Task to complete: Whenever the word "will" shows up in a line of the data, copy that line.

[Stored items]
<<<<

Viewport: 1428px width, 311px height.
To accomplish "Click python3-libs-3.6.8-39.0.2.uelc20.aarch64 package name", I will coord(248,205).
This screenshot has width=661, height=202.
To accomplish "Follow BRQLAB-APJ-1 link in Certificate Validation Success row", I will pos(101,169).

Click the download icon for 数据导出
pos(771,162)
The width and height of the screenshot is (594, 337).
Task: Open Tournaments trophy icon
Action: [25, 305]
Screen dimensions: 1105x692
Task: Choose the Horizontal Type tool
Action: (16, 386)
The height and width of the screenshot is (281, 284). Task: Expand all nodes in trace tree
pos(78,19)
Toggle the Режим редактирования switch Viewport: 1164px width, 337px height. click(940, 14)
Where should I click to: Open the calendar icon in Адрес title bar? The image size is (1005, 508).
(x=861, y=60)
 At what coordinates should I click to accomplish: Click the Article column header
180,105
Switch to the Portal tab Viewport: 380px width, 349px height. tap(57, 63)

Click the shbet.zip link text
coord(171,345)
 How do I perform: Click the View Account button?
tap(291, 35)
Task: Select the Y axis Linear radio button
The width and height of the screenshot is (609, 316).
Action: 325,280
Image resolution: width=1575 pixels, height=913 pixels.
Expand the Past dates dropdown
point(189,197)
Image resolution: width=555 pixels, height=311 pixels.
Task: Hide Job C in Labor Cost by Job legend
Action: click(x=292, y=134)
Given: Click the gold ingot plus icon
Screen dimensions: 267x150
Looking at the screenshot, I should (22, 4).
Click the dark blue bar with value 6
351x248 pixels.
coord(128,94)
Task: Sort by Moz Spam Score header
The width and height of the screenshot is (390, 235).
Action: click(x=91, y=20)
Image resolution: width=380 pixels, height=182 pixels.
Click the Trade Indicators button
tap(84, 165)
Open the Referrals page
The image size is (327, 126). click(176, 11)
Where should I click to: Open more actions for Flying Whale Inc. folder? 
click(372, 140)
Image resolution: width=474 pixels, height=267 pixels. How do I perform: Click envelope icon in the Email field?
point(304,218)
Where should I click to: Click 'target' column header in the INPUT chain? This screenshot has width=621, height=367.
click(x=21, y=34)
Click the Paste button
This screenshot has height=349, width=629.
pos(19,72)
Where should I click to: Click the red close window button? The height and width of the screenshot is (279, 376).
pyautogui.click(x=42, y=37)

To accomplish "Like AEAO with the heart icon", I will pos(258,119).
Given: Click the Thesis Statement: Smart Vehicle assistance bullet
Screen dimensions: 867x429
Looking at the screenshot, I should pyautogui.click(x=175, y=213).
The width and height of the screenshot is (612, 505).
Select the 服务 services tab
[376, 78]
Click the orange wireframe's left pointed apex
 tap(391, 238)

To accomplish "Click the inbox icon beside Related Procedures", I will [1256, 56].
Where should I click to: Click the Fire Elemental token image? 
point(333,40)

>>>>

Output of the exercise:
To accomplish "Click python3-libs-3.6.8-39.0.2.uelc20.aarch64 package name", I will coord(248,205).
To accomplish "Follow BRQLAB-APJ-1 link in Certificate Validation Success row", I will pos(101,169).
To accomplish "Like AEAO with the heart icon", I will pos(258,119).
To accomplish "Click the inbox icon beside Related Procedures", I will [1256, 56].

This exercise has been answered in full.